**INFORMATION PROVIDED:**
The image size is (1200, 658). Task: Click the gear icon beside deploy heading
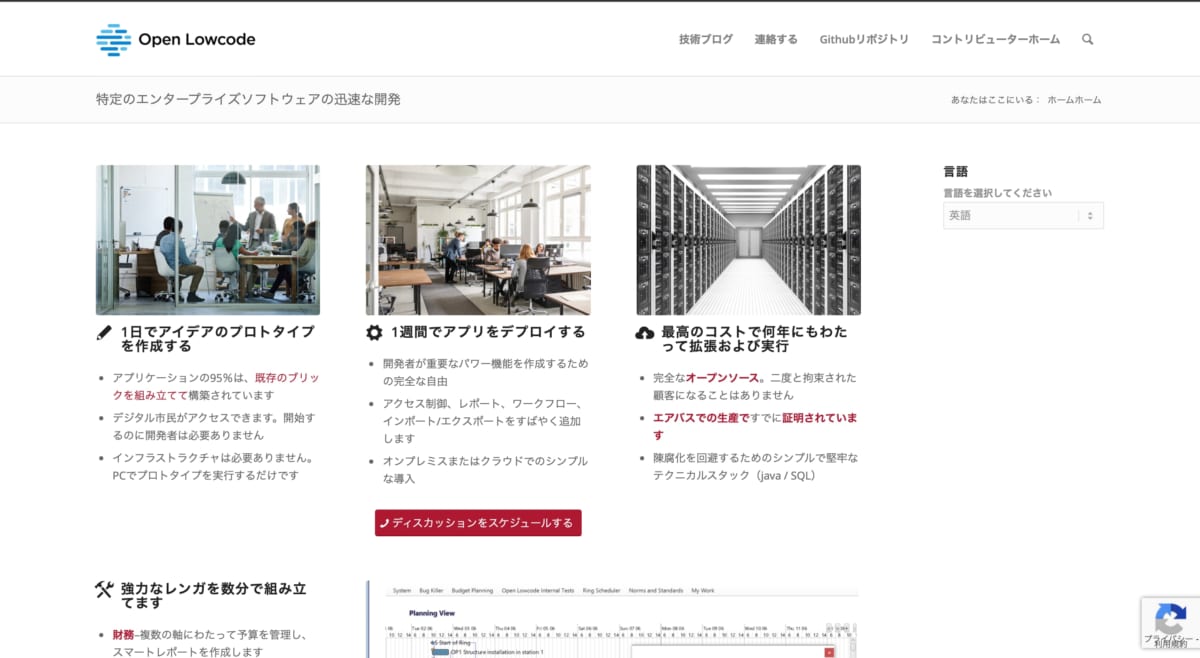tap(374, 332)
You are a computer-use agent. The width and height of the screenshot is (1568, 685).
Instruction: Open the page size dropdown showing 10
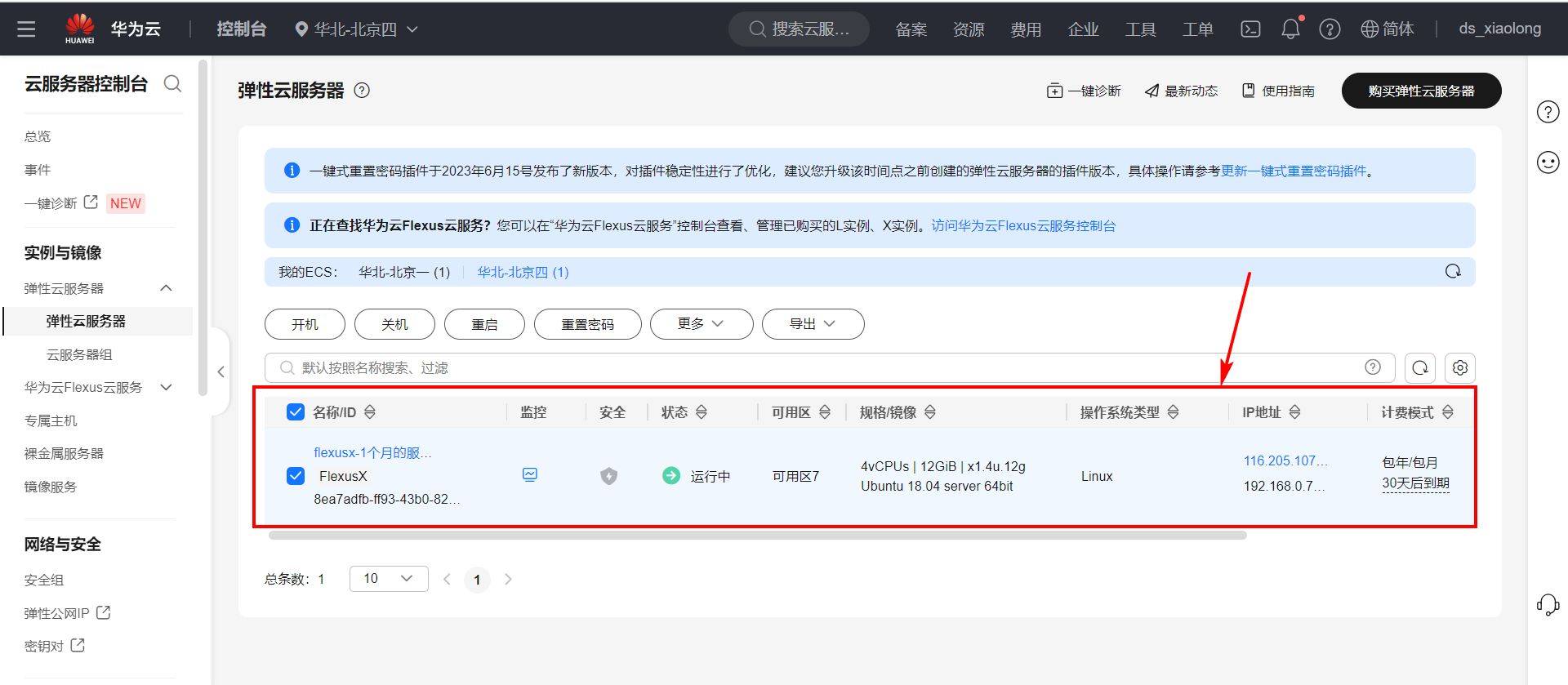tap(389, 579)
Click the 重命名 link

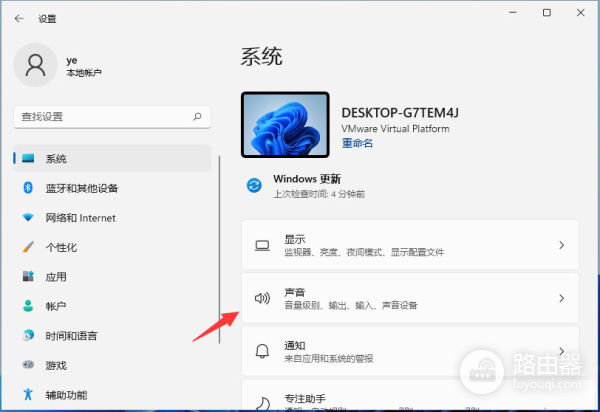point(357,143)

**TASK PROMPT:** Copy out the text of every row above word for word, leaving out the pictures.

**SOLUTION FOR THIS EXERCISE:**
The image size is (1200, 658). Task: Click the gear icon beside deploy heading
tap(374, 332)
You are a computer-use agent. The width and height of the screenshot is (1568, 685).
Instruction: Open the page size dropdown showing 10
tap(389, 579)
Click the 重命名 link

point(357,143)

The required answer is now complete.